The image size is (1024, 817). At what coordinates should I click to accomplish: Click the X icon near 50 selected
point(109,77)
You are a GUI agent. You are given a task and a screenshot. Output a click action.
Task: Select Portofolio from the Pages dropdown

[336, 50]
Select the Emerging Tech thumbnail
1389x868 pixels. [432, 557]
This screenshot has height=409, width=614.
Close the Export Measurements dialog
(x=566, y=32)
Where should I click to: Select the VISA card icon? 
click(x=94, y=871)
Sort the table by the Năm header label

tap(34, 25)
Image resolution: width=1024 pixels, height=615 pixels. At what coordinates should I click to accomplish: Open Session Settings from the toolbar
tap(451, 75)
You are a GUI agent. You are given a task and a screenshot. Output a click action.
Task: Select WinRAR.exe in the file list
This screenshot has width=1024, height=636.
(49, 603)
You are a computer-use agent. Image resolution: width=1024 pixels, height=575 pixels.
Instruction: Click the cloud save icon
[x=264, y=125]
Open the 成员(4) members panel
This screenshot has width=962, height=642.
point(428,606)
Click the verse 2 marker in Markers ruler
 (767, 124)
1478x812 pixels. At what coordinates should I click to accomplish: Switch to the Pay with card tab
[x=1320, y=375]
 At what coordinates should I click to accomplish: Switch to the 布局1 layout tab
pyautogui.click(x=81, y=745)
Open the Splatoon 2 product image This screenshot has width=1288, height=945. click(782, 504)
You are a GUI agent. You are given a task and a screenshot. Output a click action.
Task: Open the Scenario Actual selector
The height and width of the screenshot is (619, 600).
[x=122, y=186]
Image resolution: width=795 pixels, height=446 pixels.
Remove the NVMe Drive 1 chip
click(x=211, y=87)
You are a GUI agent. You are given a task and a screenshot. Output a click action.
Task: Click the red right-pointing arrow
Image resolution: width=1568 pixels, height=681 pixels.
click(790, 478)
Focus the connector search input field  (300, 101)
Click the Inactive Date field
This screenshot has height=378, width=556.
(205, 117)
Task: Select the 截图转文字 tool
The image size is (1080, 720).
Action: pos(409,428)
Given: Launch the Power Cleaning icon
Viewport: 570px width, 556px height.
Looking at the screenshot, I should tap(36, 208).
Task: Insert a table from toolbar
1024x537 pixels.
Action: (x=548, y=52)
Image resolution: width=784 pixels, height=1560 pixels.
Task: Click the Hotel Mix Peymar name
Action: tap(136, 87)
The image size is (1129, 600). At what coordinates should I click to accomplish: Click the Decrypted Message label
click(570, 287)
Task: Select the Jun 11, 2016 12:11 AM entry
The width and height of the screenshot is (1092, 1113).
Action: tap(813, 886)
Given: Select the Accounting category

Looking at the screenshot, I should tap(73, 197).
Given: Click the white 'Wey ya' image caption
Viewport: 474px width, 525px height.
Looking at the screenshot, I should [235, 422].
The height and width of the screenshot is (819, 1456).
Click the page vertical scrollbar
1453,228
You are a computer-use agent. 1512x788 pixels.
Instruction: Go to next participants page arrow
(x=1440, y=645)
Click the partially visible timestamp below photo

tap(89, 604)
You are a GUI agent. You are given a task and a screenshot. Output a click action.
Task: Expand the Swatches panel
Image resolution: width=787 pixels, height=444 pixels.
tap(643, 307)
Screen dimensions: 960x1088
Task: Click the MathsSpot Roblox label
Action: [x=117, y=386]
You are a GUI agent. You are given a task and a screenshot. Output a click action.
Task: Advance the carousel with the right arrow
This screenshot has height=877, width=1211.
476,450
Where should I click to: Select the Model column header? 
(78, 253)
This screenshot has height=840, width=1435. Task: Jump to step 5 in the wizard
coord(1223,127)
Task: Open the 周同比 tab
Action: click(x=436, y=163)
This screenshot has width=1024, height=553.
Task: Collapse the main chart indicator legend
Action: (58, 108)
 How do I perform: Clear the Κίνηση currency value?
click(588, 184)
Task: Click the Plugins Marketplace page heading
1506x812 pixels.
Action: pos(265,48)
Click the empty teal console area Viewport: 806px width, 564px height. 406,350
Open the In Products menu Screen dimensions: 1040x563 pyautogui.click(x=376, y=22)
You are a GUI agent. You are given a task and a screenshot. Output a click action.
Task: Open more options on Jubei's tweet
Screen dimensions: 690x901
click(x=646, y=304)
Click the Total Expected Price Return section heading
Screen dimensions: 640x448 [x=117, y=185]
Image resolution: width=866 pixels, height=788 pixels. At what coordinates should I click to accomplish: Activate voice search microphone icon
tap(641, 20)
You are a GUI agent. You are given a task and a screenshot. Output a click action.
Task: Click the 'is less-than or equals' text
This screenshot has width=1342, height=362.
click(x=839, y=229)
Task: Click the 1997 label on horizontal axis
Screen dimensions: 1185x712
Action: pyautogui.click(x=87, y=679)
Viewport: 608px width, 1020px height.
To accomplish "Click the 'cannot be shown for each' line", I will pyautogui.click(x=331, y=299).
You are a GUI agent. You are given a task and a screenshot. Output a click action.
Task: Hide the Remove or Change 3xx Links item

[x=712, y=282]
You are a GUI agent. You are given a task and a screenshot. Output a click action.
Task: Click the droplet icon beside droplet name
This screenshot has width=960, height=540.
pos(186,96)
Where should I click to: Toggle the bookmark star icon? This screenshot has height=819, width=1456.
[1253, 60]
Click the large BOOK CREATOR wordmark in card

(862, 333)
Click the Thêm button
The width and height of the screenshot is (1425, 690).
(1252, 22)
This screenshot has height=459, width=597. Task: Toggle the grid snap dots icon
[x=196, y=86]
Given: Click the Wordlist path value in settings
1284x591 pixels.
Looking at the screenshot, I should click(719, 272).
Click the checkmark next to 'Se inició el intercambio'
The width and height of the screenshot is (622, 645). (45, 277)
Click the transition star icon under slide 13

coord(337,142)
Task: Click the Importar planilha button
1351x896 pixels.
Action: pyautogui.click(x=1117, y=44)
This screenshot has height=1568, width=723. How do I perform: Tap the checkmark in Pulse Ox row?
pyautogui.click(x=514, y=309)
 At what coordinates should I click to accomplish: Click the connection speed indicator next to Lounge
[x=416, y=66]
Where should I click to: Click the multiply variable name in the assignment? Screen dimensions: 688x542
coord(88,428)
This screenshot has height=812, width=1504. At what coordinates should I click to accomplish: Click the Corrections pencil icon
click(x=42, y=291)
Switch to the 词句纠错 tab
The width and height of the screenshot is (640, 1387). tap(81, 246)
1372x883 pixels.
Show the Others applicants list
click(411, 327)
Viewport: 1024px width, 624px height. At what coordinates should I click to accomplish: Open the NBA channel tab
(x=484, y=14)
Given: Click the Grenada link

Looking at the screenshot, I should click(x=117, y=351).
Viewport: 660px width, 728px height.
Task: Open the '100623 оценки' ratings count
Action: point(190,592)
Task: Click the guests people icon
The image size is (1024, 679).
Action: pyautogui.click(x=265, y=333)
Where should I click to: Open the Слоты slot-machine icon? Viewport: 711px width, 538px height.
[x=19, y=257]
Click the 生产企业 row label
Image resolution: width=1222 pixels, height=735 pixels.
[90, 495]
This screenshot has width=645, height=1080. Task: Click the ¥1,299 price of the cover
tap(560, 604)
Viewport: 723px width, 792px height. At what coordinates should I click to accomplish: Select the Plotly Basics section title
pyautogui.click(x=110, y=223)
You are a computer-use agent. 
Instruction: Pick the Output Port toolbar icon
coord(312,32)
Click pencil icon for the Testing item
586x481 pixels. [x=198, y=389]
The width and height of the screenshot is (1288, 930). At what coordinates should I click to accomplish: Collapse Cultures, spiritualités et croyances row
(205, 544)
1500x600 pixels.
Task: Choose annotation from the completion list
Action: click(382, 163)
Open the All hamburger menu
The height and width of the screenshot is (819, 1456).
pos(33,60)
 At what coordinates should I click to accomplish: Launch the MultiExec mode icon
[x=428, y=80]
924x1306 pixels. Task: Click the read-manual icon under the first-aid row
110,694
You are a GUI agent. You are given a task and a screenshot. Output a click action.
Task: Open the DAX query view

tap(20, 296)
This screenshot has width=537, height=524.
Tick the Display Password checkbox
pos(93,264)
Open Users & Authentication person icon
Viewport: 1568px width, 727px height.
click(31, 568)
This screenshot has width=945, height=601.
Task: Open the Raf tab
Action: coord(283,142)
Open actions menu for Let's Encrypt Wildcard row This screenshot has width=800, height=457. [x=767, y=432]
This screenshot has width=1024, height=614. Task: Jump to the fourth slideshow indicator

—————

Exercise prompt:
Your output must be one number: how many lines of the listing include "computer".

Written answer:
3